Records for the exercise ▸
◆ ◆ ◆ ◆ ◆ ◆ ◆

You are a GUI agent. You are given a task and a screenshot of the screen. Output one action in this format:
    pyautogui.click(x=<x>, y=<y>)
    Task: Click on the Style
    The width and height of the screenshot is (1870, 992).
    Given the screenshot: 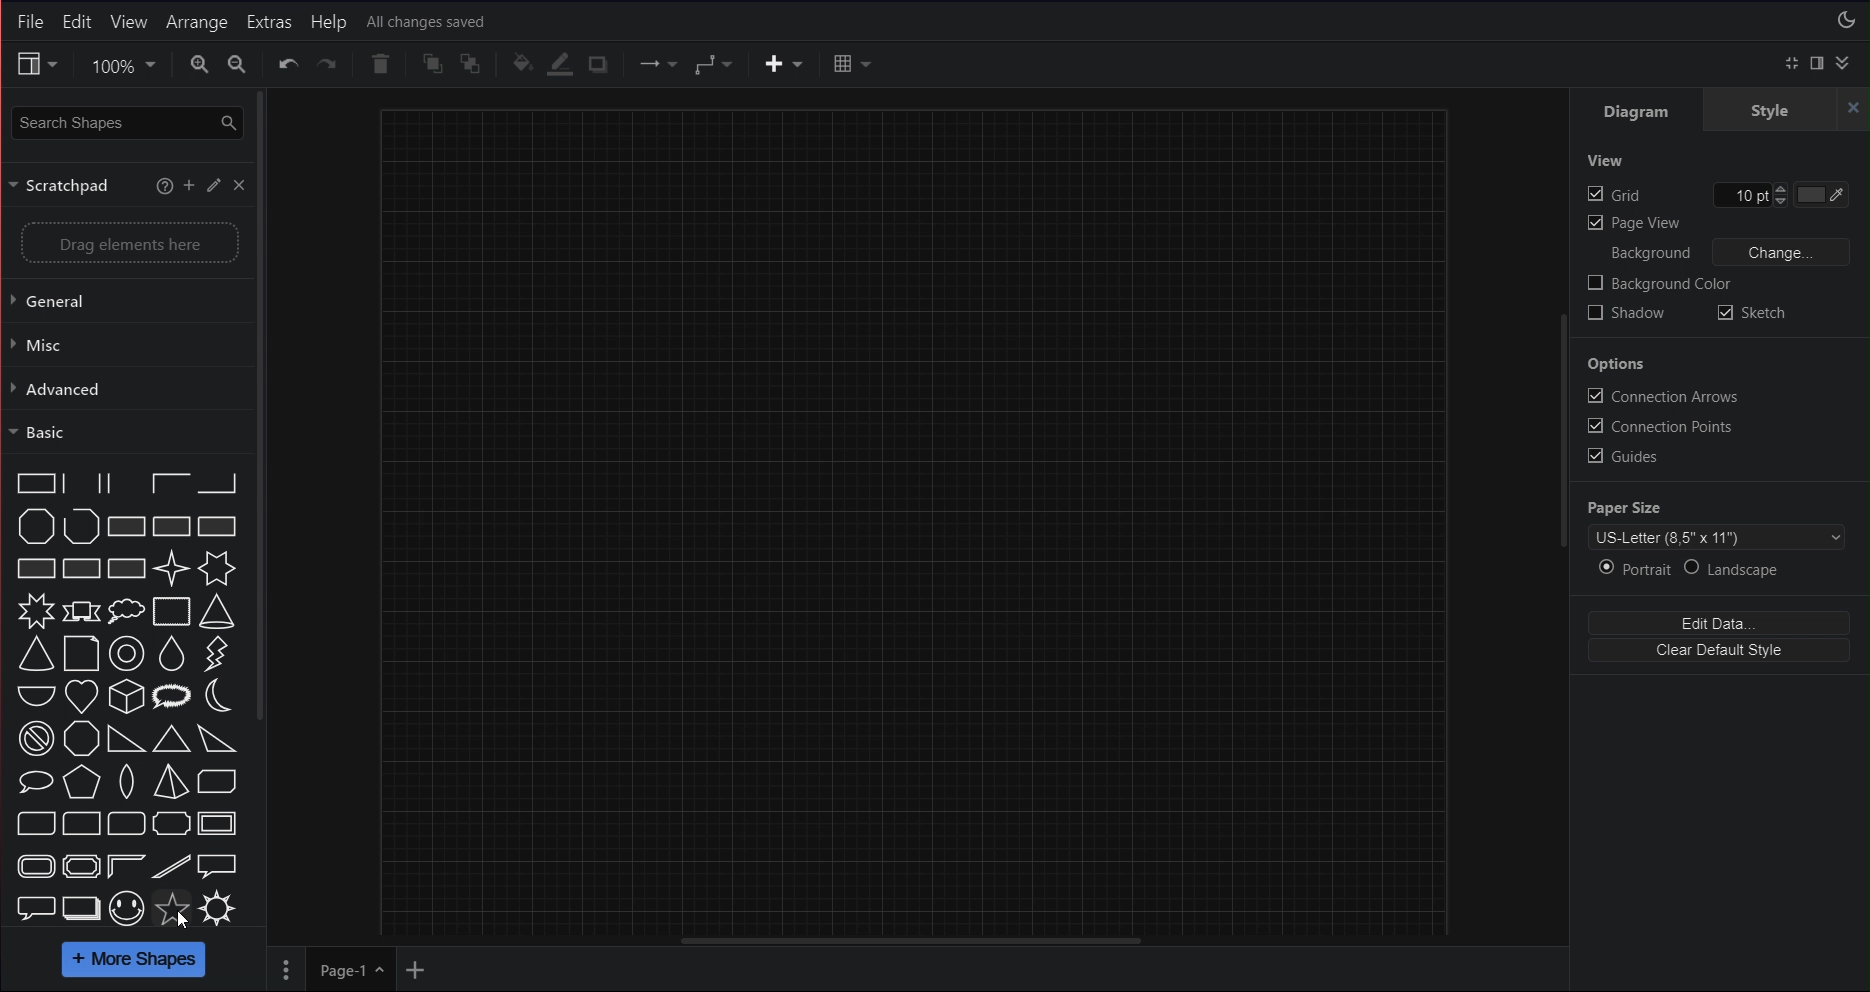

◆ ◆ ◆ ◆ ◆ ◆ ◆

What is being asked ▸
Copy the listing above line for line, keeping every word and symbol unchanged, and leave the picture out of your copy.

Exercise output ▸
You are a GUI agent. You are given a task and a screenshot of the screen. Output one action in this format:
    pyautogui.click(x=<x>, y=<y>)
    Task: Click on the Style
    The width and height of the screenshot is (1870, 992).
    Given the screenshot: 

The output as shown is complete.